PASSAGE GIVEN -
Post
Topic
Board Mining (Altcoins)
Re: Claymore's Dual Ethereum AMD+NVIDIA GPU Miner v11.7 (Windows/Linux)
by
iSuX
on 23/05/2018, 07:59:24 UTC
Built a new rig and my hashrate is down...

Old rig:
MB: ASROCK H81 Pro BTC 2.0
CPU: Intel Pentium G3260 (3.3GHz)
RAM: 8GB - 1333MHz
6GPU

New rig:
MB: Asus B250 Mining Expert
CPU: Intel Celeron G3930 (2,9Ghz)
RAM: 8GB - 2400MHz
updated Bios + Chipset to latest version
9GPU

Dual mining ETH+XVG with Claymore 11.7
Both times Radeon drivers 18.3.1, all compute.
4 of my cards that used to mine ETH at 30Mh/s and now do only 28,3 in my new rig... Those cards are on the same PSU I used in the old rig.

OC/UV used to be 1130 / 2035 / 890 / 890
Tried pushing them to 1130 / 2100 / 880 / 880, but I get minimal gain and seem to have touched the ceiling as I start getting invalid shares and have to get back to safer levels.

This might seem silly, but is it possible I have to flash the BIOS of the GPUs again as the configuration is different? Latest Windows10, so problems with ATIFlash to check... :-(

Thanks for any help


Hey there
"Latest version" is not very informative, such things have numbers for good reason.
Now, that said, there isn't enough data here for a differential analysis, nor any explanation as to why you are thinking, OC or BIOS as candidates.

Assuming you didn't change either of those (OC/Bios) when you migrated your GPUs, from old rig to new rig, (did you?, as you mention 6 GPUs in old rig, and 9 in the new rig), so are 6 of those GPUs moved from old to new rig, and now seem to be hashing slower?

What make/model GPU?

Also, what is far more relevant here is, new motherboard, new ram, new cpu, new OS, new install of everything, and assuming you didn't change BIOS or Claymore config, I'd strongly suggest investigating all the former, before turning the spotlight on the latter.

Some things to consider.

What OS version on both rigs?
IME Win10 Home version out performs Pro in almost every respect, gaming or mining. For one, it's loading a LOT less MS-crap that most people don't need. (If you're not joining a domain, you probably don't need Pro). The number of services is nearly double on Pro, and again, probably you don't need any of the pro stuff for mining.

EXTRACTED RECORDS -
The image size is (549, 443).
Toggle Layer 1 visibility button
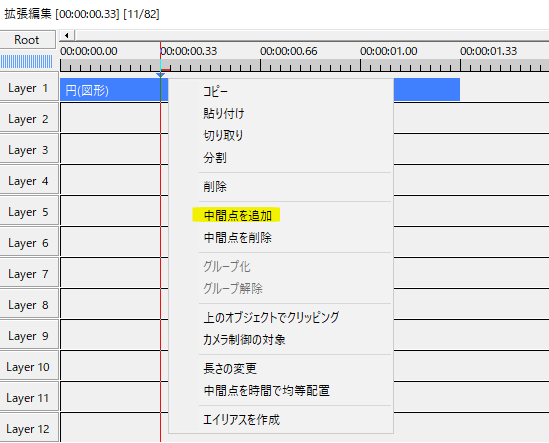pyautogui.click(x=29, y=88)
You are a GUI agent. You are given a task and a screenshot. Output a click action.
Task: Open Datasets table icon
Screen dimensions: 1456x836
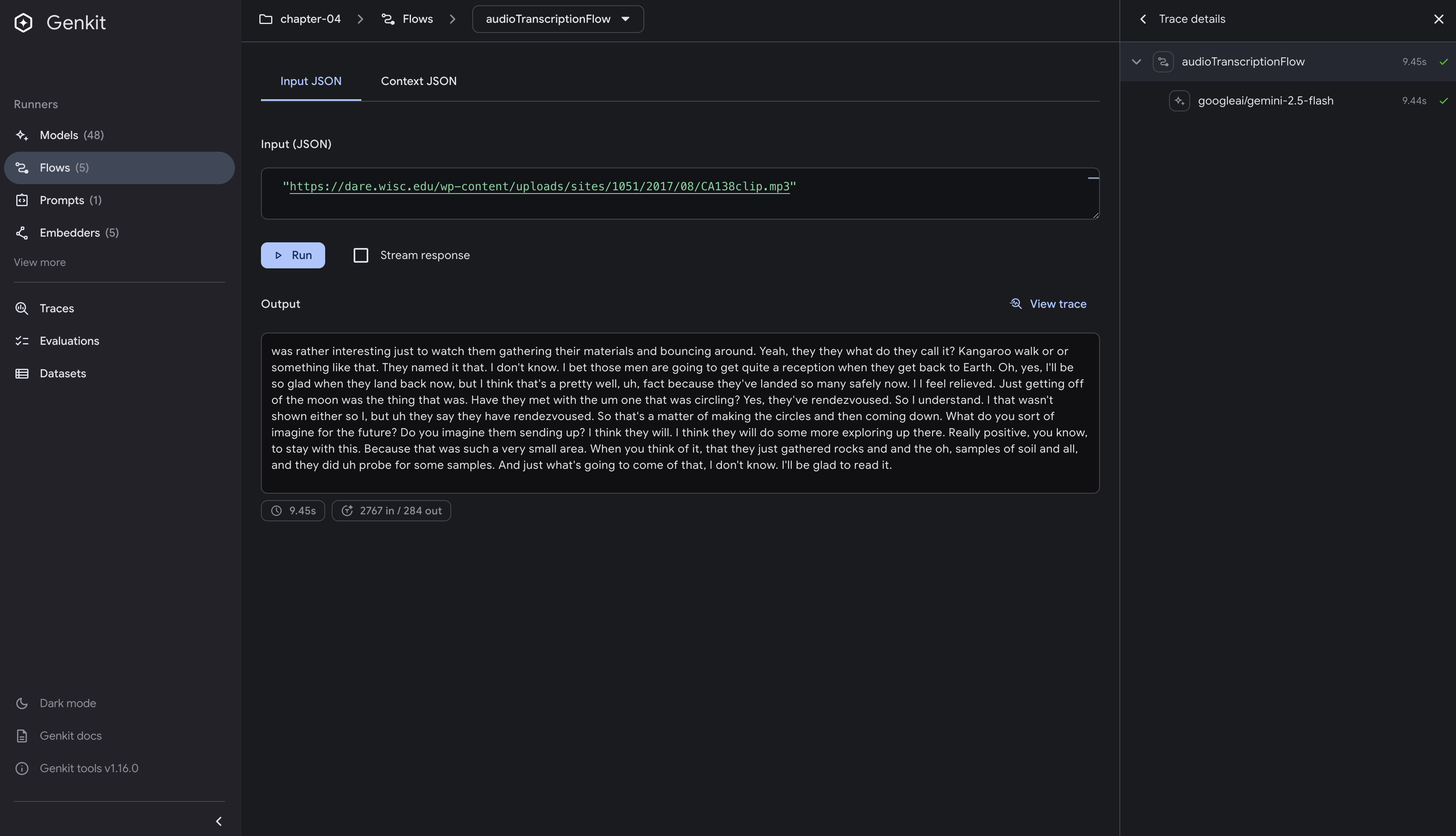point(22,373)
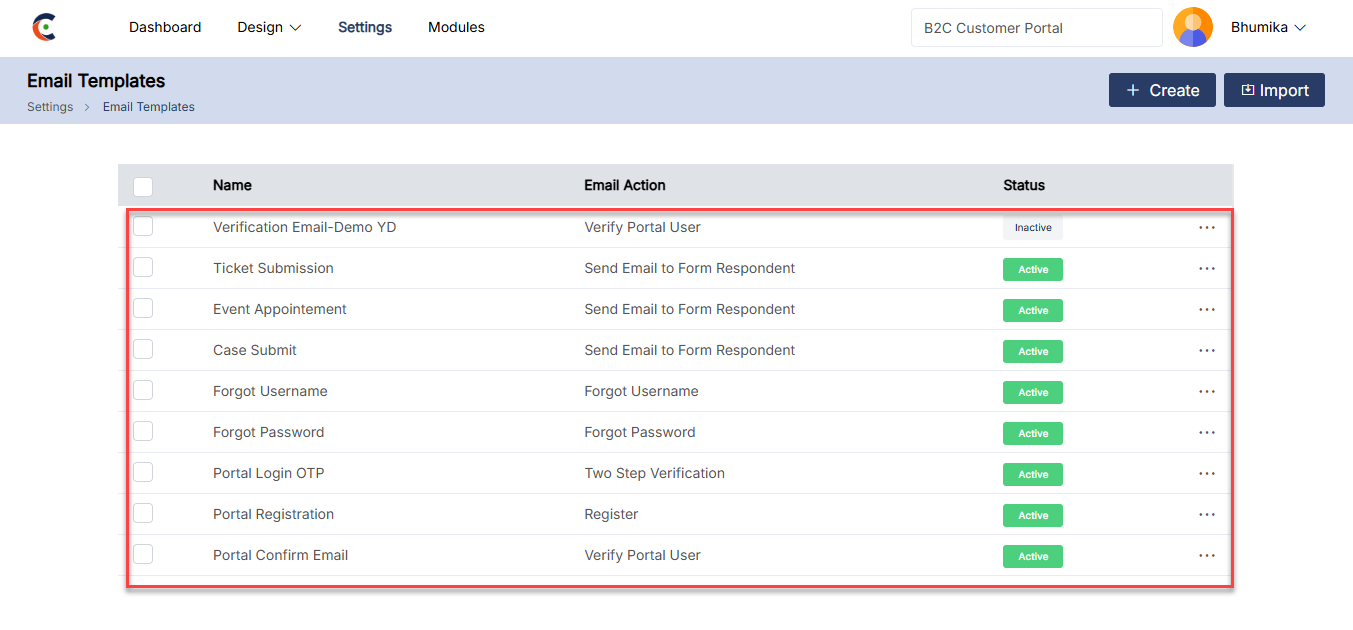Open the B2C Customer Portal selector
Screen dimensions: 1353x630
pos(1036,28)
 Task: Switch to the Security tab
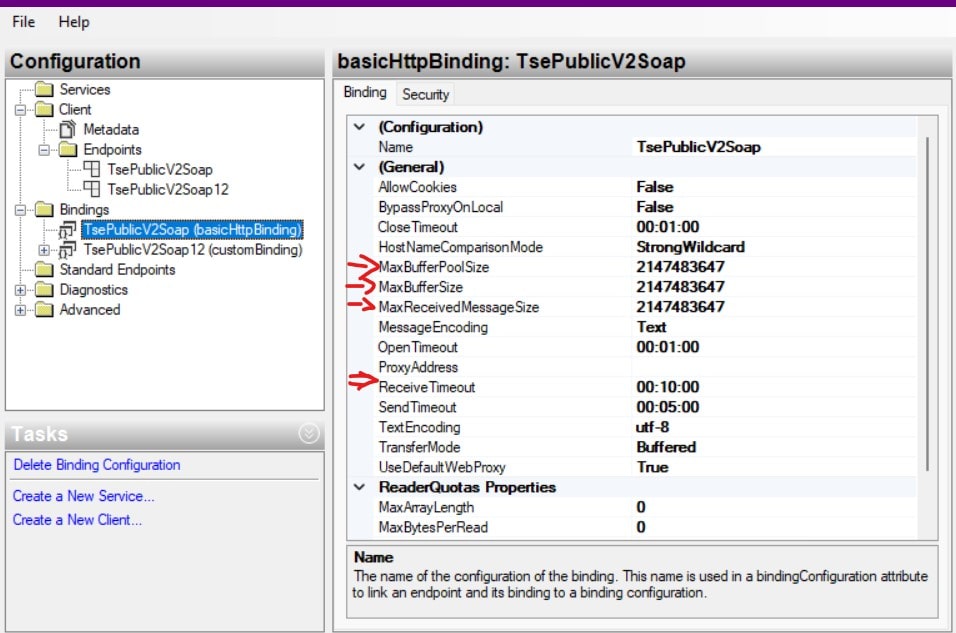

INSTRUCTION - Pick up the forum thread about the new mining rig's lower hashrate and continue it from its last sentence.

OUTPUT FOR THIS EXERCISE -
Mining and stability go hand in hand, and keeping the OS as lean as possible, updates disabled, (set all NICs to metered connection), and manually control/manage how/when you plan on updating, (if at all).

FYI, I also have one rig on the B250ME, and have no issues with different hash rates given same GPU/driver/claymore ver. (I also moved GPUs to that rig, and from it, as I was able to consolidate same make/model/ cards on it) (mixed mem type still, and no issues).
This has been so since day 1 with the B250.
Where the B250 did become a pig, was getting it stable with the 12th GPU, and worse still with the 13th.
That said, spot check, clocking through 75 hours, (claymore 11.7, Win10-64Bit-Radeon-Software-Adrenalin-Edition-18.3.4-March23, Win10Pro 10.0.14393) which is not a record, but I had to reboot last Sat), but the B250 is running well these last 4~5 weeks.
(13x RX580) Sapphire, mix of Hynix/Samsung/Micron2, all on custom BIOS, all hashing >32.

But as you asked, I HAVE seen some issues with ATIWinflash.exe, I've certainly taken some shortcuts, and regretted it. If nothing else, shortcuts add an element of doubt when analysing issues later on, and in some situations, you're unable to quantify those, (doubt remains).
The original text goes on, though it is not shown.